Credit report contains four important areas of information.
- Personal: Name, Address, PAN no, Date of Birth and employment information
- Credit History: Types of accounts, the date you have opened the account, your credit limit, the account balance, payment history
- Public Records: Foreclosures, Garnishments, Legal Suits and judgements
- Enquiries: List of creditors that have accessed your credit report in the past.
What attributes Credit Score?
The most widely used credit score is the CIBIL score it is based on the following factors:
- Payment History: Considers late payments and bankruptcies. These defaults can mar your credit score.
- Amounts Owed: Takes into account your debt and available credit lines. The more you owe compared to your credit limit, the lower your score will be.
- Age of Credit History: Provides tenure of your credit accounts and frequency of your usage. A longer credit history will usually increase your CIBIL score.

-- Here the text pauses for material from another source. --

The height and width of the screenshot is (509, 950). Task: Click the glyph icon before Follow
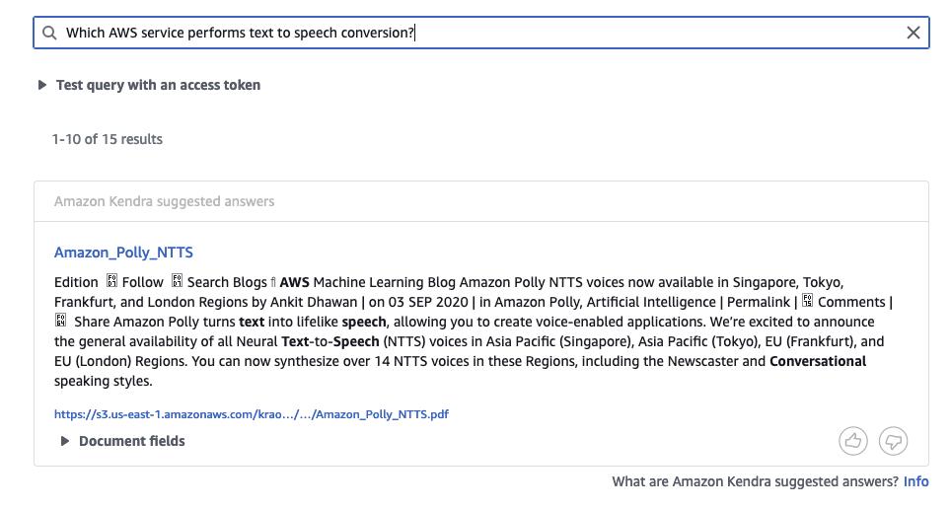click(111, 282)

- New credit: Incorporates new credit accounts you opened and new credit requests (such as credit cards). Multiple credit requests represent greater credit risk.

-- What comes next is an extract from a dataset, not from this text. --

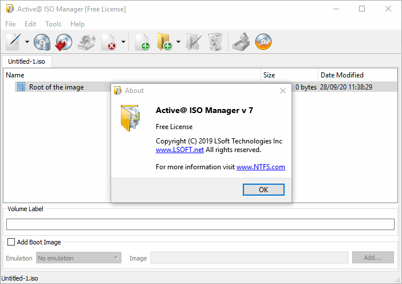402x284 pixels.
Task: Click the file with red X icon
Action: [109, 42]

- Types of credit used: Considers how many credit accounts and how many installment-type accounts you have. A diverse credit portfolio can strengthen your report.
What is the advantage of of having a Credit score and report?
The benefits of credit score and credit history holds several benefits to you as a consumer
- Loan Approval process gets accelerated as the credit scores are readily available to the banks and lenders. Loan Approval process that used to take weeks together can now be approved in a couple of days for a person with good credit score and credit history.
- Wide Array of options open up to qualify for the best loan and rate in the market if you have a good score.
- Loan/credit approval decisions are made on concrete terms rather than looking at your city, gender, religion, family background etc., lenders can focus on your personal credit report to decide about your loan application.
Who all can view my Credit Report?
Either you or the financial institutions that you authorize (usually when you sign an application) for credit processing can view your credit report. However in some cases, some banks check your report prior to giving you a pre-approved loan or credit offer.
What is the frequency in which I should check my Credit score?
You should check your credit score for the below two main reasons.
First, By scrutinizing your report you will get an idea about your current credit status and further corrective steps can be taken to make the score better.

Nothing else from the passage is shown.